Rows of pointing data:
• • • •

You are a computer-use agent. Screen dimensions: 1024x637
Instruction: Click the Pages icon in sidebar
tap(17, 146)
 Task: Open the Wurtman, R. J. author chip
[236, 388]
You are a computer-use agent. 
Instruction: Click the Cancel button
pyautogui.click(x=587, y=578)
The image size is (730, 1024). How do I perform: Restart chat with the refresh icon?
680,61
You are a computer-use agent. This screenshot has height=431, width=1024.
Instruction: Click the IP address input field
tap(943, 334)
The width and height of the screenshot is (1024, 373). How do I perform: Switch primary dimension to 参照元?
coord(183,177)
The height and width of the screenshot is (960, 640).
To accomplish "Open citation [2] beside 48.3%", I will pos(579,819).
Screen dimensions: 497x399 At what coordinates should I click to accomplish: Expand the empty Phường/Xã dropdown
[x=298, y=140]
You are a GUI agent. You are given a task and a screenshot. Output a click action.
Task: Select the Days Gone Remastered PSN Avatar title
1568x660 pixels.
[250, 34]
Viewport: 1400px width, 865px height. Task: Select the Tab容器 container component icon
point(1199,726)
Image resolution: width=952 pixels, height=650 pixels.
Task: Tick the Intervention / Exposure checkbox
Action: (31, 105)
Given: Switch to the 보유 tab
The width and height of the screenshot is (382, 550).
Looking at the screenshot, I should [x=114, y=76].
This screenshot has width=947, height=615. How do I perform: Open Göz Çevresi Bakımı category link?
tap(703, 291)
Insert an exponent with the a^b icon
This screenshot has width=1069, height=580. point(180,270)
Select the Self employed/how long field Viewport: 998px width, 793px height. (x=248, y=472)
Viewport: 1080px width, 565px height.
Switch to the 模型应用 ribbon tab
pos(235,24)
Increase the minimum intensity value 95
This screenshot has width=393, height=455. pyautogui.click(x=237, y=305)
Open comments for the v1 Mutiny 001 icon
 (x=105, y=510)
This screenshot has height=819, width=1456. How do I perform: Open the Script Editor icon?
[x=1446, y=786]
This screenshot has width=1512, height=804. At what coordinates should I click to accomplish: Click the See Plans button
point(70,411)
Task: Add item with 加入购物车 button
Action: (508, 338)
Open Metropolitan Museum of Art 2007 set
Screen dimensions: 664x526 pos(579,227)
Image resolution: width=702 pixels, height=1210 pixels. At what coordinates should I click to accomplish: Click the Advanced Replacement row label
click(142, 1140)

• • • •

Required task:
Please copy the records above word for word, beginning with the line containing "Insert an exponent with the a^b icon" and continuing through the end of the records.

Answer for this exercise:
Insert an exponent with the a^b icon
This screenshot has width=1069, height=580. point(180,270)
Select the Self employed/how long field Viewport: 998px width, 793px height. (x=248, y=472)
Viewport: 1080px width, 565px height.
Switch to the 模型应用 ribbon tab
pos(235,24)
Increase the minimum intensity value 95
This screenshot has width=393, height=455. pyautogui.click(x=237, y=305)
Open comments for the v1 Mutiny 001 icon
 (x=105, y=510)
This screenshot has height=819, width=1456. How do I perform: Open the Script Editor icon?
[x=1446, y=786]
This screenshot has width=1512, height=804. At what coordinates should I click to accomplish: Click the See Plans button
point(70,411)
Task: Add item with 加入购物车 button
Action: (508, 338)
Open Metropolitan Museum of Art 2007 set
Screen dimensions: 664x526 pos(579,227)
Image resolution: width=702 pixels, height=1210 pixels. At what coordinates should I click to accomplish: Click the Advanced Replacement row label
click(142, 1140)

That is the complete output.